Instructions for the task — Only the lines from the one containing "The width and" through the last line of the data below belong in your answer, copied exactly and without pictures.

(Pixel coordinate grounding data)
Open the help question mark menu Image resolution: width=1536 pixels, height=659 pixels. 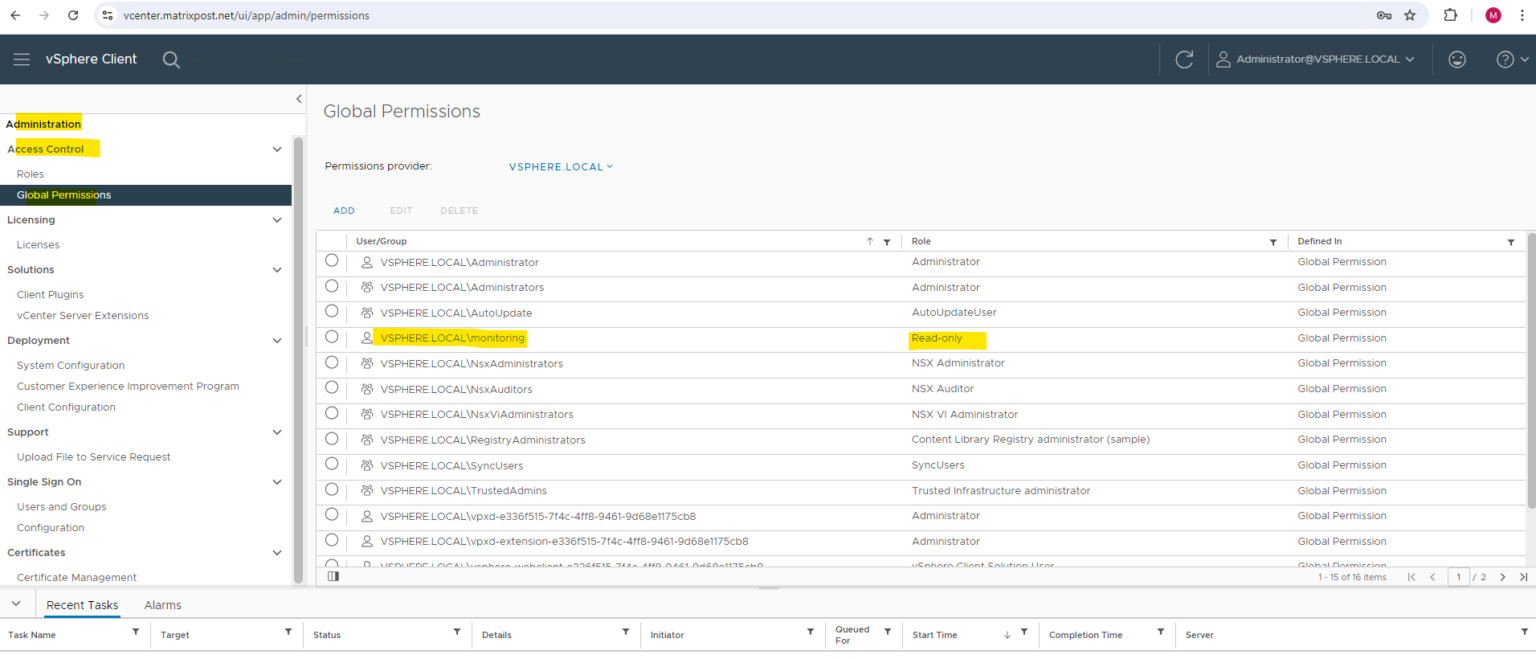(1505, 59)
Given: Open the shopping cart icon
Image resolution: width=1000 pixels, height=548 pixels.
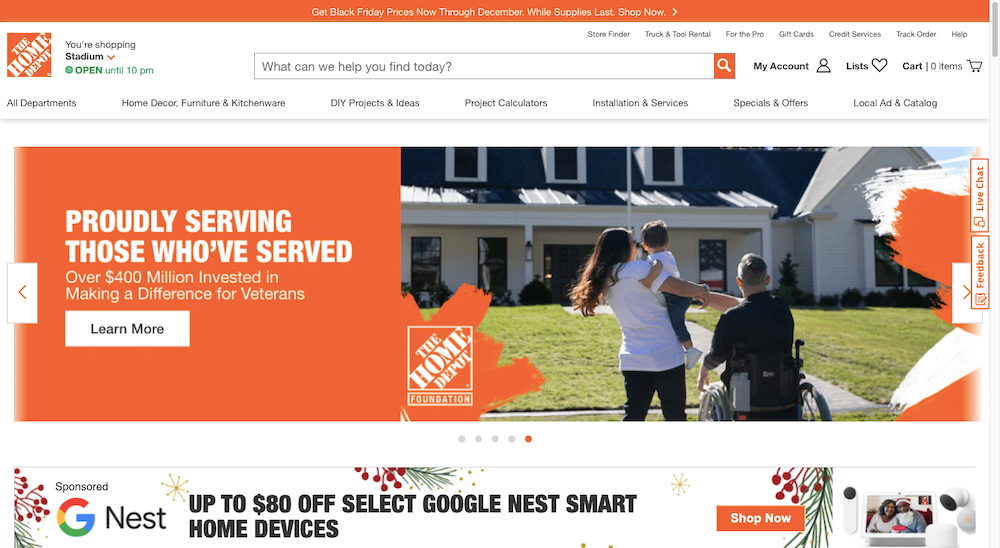Looking at the screenshot, I should click(x=974, y=66).
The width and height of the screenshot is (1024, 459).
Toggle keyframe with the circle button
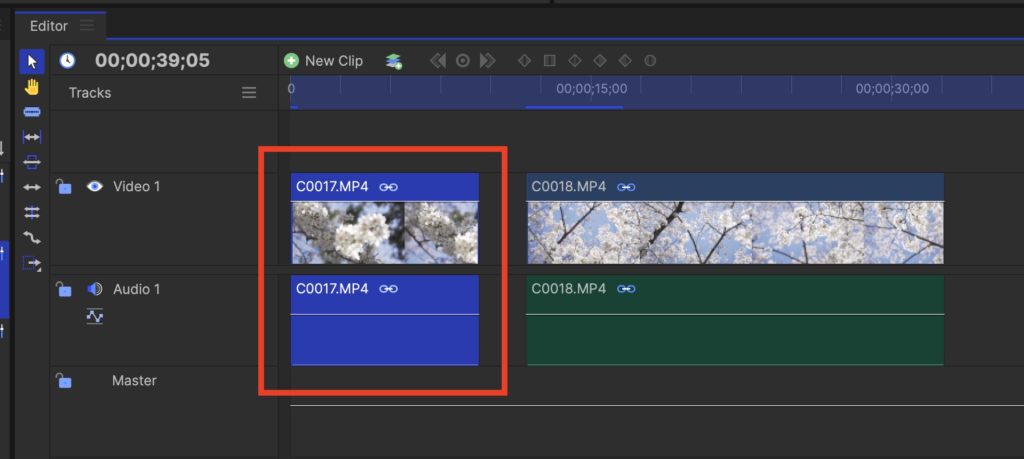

Answer for the task —
The width and height of the screenshot is (1024, 459).
Toggle keyframe with the circle button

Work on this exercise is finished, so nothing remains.